#### The request
Could you repeat the entries below with "schedule" switched to "calendar" and nothing else changed, leaving out the pictures?

#### Data to use
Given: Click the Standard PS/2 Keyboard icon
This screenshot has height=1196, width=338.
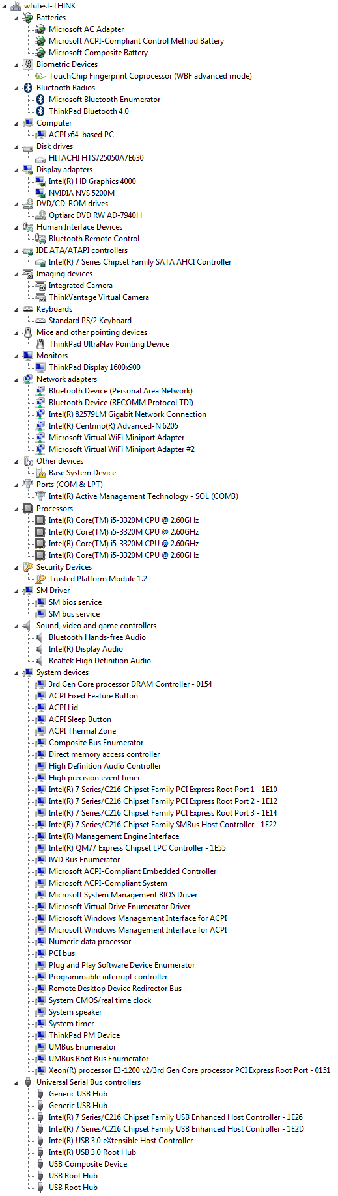Looking at the screenshot, I should (40, 321).
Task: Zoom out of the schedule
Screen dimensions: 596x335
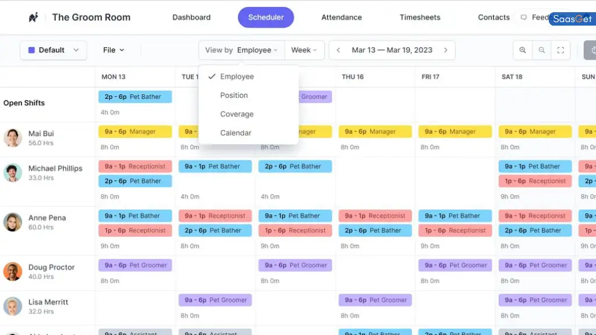Action: (x=542, y=50)
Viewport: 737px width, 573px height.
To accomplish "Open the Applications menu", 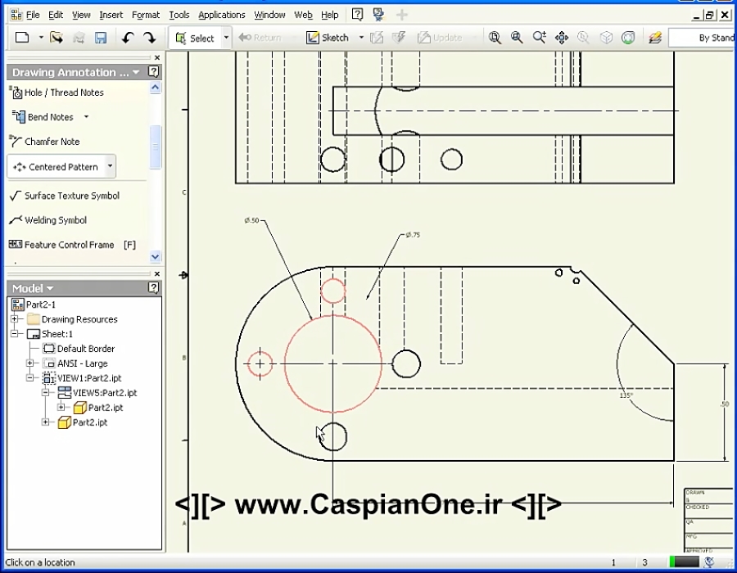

#### The output
Given: Click the Standard PS/2 Keyboard icon
This screenshot has height=1196, width=338.
Looking at the screenshot, I should (40, 321).
Task: Zoom out of the calendar
Screen dimensions: 596x335
Action: (x=542, y=50)
Viewport: 737px width, 573px height.
To accomplish "Open the Applications menu", 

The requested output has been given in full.